=== Data for processing ===
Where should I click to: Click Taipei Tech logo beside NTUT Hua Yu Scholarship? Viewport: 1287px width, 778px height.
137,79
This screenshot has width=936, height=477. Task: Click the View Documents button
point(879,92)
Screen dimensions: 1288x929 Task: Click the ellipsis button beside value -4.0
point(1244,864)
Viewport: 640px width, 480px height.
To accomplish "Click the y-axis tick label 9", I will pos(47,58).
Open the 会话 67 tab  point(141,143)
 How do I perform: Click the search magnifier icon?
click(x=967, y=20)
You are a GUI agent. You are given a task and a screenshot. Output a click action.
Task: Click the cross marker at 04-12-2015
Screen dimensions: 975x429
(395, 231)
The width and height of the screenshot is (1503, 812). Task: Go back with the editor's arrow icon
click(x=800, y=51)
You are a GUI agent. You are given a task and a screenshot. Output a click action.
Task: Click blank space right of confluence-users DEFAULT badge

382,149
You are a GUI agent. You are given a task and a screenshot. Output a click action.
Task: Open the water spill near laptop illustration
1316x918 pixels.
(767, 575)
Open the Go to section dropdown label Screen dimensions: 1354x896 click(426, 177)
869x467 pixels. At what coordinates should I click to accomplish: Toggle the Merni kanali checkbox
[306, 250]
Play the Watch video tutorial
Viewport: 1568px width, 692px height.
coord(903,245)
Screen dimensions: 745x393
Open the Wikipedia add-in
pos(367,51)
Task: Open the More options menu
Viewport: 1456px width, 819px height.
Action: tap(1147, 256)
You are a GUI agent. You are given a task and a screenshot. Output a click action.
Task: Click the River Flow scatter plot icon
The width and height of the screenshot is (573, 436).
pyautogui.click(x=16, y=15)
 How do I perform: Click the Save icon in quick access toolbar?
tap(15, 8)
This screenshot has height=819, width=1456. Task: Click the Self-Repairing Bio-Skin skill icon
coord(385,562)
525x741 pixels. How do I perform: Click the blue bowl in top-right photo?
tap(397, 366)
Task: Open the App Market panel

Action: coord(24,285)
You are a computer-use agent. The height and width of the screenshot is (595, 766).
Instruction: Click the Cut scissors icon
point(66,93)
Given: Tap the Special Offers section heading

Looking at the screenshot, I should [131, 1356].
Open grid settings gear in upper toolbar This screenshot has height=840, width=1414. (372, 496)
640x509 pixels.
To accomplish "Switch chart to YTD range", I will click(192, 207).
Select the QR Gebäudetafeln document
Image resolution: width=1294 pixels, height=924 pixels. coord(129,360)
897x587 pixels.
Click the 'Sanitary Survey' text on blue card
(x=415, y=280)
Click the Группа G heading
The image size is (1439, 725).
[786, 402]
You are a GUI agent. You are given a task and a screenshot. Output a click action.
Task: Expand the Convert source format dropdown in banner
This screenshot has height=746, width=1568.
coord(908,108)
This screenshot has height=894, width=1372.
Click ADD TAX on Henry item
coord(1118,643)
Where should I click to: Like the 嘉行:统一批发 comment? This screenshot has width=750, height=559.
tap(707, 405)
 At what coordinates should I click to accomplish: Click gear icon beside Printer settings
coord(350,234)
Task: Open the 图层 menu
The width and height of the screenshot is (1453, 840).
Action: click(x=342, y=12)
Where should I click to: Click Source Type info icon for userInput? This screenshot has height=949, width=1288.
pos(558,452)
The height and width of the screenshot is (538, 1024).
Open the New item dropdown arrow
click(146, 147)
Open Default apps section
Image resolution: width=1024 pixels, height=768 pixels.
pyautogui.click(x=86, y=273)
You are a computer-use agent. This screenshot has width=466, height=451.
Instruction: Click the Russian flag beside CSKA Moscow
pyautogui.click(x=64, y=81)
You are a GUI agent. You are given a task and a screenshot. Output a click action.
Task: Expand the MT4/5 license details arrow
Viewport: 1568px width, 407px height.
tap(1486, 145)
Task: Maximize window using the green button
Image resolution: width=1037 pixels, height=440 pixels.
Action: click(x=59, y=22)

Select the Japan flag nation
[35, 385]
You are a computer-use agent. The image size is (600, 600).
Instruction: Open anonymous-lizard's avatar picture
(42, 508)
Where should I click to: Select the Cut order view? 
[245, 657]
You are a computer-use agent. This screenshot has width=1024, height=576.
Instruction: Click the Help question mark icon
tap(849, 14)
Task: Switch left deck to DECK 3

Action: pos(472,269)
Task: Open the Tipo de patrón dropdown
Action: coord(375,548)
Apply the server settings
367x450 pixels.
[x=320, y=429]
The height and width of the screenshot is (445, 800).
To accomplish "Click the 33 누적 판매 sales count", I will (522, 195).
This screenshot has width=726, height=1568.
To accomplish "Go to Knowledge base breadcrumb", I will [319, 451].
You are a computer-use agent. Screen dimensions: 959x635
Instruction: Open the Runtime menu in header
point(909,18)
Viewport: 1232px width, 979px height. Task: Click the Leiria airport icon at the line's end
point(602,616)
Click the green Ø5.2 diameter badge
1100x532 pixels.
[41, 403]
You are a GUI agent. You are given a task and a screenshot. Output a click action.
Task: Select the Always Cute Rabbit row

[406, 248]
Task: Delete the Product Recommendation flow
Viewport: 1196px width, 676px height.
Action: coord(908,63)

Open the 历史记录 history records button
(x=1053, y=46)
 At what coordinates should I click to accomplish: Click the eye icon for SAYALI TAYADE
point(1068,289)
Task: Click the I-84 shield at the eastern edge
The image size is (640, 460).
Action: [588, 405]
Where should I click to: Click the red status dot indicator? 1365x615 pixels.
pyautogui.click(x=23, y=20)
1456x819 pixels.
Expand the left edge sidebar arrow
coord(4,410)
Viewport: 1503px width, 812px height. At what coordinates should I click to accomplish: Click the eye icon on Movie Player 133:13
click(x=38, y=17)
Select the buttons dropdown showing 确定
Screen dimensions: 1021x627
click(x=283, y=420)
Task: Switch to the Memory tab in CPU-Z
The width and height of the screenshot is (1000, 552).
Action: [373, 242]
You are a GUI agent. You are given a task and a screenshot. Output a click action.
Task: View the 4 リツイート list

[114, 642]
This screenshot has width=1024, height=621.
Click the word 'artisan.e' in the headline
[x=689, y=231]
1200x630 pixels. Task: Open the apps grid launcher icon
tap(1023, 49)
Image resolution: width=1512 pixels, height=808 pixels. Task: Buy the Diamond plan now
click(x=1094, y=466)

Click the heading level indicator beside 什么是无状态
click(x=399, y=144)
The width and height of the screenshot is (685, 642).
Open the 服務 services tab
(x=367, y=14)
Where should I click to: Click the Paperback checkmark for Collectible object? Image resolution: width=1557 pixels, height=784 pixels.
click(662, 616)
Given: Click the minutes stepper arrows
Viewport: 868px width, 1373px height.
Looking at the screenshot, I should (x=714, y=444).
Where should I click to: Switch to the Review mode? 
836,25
===
## What to work on
Copy out everything in the records from the line that contains "This screenshot has width=936, height=477." down to the line that contains "Open the 会话", matching each character.

## Result of the exercise
This screenshot has width=936, height=477. Task: Click the View Documents button
point(879,92)
Screen dimensions: 1288x929 Task: Click the ellipsis button beside value -4.0
point(1244,864)
Viewport: 640px width, 480px height.
To accomplish "Click the y-axis tick label 9", I will pos(47,58).
Open the 会话 67 tab  point(141,143)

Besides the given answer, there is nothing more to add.